-- Begin --
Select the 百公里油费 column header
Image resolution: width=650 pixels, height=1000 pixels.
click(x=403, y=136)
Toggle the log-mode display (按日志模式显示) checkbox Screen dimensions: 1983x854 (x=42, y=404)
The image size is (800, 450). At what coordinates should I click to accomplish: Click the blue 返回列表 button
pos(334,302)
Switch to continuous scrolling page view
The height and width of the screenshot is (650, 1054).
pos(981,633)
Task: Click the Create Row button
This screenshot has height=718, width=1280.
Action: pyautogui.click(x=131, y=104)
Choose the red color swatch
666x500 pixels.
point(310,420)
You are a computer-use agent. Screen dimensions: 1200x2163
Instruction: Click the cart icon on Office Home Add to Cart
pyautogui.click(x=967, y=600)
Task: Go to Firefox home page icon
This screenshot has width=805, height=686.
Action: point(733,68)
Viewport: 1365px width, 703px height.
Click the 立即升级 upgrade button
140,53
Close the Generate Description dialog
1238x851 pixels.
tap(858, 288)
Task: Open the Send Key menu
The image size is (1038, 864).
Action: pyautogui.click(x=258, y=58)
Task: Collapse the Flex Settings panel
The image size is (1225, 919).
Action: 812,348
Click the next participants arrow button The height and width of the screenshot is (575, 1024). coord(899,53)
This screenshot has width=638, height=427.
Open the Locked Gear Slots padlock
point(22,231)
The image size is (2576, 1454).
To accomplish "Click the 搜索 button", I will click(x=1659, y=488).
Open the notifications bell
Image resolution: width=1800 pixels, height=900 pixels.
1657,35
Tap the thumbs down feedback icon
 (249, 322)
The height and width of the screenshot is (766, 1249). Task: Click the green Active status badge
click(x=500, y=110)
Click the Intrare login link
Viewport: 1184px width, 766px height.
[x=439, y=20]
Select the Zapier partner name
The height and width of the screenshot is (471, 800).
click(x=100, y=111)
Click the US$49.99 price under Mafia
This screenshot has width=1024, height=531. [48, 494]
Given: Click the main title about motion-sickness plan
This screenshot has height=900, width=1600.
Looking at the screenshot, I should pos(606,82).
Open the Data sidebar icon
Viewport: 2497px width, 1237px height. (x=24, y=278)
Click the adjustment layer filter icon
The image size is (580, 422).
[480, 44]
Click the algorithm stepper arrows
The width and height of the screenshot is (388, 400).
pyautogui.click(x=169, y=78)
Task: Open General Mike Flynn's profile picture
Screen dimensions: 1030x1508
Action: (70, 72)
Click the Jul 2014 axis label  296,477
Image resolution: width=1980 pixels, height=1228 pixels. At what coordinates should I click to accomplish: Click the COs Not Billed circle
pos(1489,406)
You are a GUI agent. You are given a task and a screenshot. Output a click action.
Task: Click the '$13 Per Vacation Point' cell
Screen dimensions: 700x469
-- End --
Render every line of the records above as a Markdown table with the columns No. and Line, numbering the rows and skipping blank lines.

| No. | Line |
|---|---|
| 1 | Select the 百公里油费 column header |
| 2 | Image resolution: width=650 pixels, height=1000 pixels. |
| 3 | click(x=403, y=136) |
| 4 | Toggle the log-mode display (按日志模式显示) checkbox Screen dimensions: 1983x854 (x=42, y=404) |
| 5 | The image size is (800, 450). At what coordinates should I click to accomplish: Click the blue 返回列表 button |
| 6 | pos(334,302) |
| 7 | Switch to continuous scrolling page view |
| 8 | The height and width of the screenshot is (650, 1054). |
| 9 | pos(981,633) |
| 10 | Task: Click the Create Row button |
| 11 | This screenshot has height=718, width=1280. |
| 12 | Action: pyautogui.click(x=131, y=104) |
| 13 | Choose the red color swatch |
| 14 | 666x500 pixels. |
| 15 | point(310,420) |
| 16 | You are a computer-use agent. Screen dimensions: 1200x2163 |
| 17 | Instruction: Click the cart icon on Office Home Add to Cart |
| 18 | pyautogui.click(x=967, y=600) |
| 19 | Task: Go to Firefox home page icon |
| 20 | This screenshot has width=805, height=686. |
| 21 | Action: point(733,68) |
| 22 | Viewport: 1365px width, 703px height. |
| 23 | Click the 立即升级 upgrade button |
| 24 | 140,53 |
| 25 | Close the Generate Description dialog |
| 26 | 1238x851 pixels. |
| 27 | tap(858, 288) |
| 28 | Task: Open the Send Key menu |
| 29 | The image size is (1038, 864). |
| 30 | Action: pyautogui.click(x=258, y=58) |
| 31 | Task: Collapse the Flex Settings panel |
| 32 | The image size is (1225, 919). |
| 33 | Action: 812,348 |
| 34 | Click the next participants arrow button The height and width of the screenshot is (575, 1024). coord(899,53) |
| 35 | This screenshot has width=638, height=427. |
| 36 | Open the Locked Gear Slots padlock |
| 37 | point(22,231) |
| 38 | The image size is (2576, 1454). |
| 39 | To accomplish "Click the 搜索 button", I will click(x=1659, y=488). |
| 40 | Open the notifications bell |
| 41 | Image resolution: width=1800 pixels, height=900 pixels. |
| 42 | 1657,35 |
| 43 | Tap the thumbs down feedback icon |
| 44 |  (249, 322) |
| 45 | The height and width of the screenshot is (766, 1249). Task: Click the green Active status badge |
| 46 | click(x=500, y=110) |
| 47 | Click the Intrare login link |
| 48 | Viewport: 1184px width, 766px height. |
| 49 | [x=439, y=20] |
| 50 | Select the Zapier partner name |
| 51 | The height and width of the screenshot is (471, 800). |
| 52 | click(x=100, y=111) |
| 53 | Click the US$49.99 price under Mafia |
| 54 | This screenshot has width=1024, height=531. [48, 494] |
| 55 | Given: Click the main title about motion-sickness plan |
| 56 | This screenshot has height=900, width=1600. |
| 57 | Looking at the screenshot, I should pos(606,82). |
| 58 | Open the Data sidebar icon |
| 59 | Viewport: 2497px width, 1237px height. (x=24, y=278) |
| 60 | Click the adjustment layer filter icon |
| 61 | The image size is (580, 422). |
| 62 | [480, 44] |
| 63 | Click the algorithm stepper arrows |
| 64 | The width and height of the screenshot is (388, 400). |
| 65 | pyautogui.click(x=169, y=78) |
| 66 | Task: Open General Mike Flynn's profile picture |
| 67 | Screen dimensions: 1030x1508 |
| 68 | Action: (70, 72) |
| 69 | Click the Jul 2014 axis label  296,477 |
| 70 | Image resolution: width=1980 pixels, height=1228 pixels. At what coordinates should I click to accomplish: Click the COs Not Billed circle |
| 71 | pos(1489,406) |
| 72 | You are a GUI agent. You are given a task and a screenshot. Output a click action. |
| 73 | Task: Click the '$13 Per Vacation Point' cell |
| 74 | Screen dimensions: 700x469 |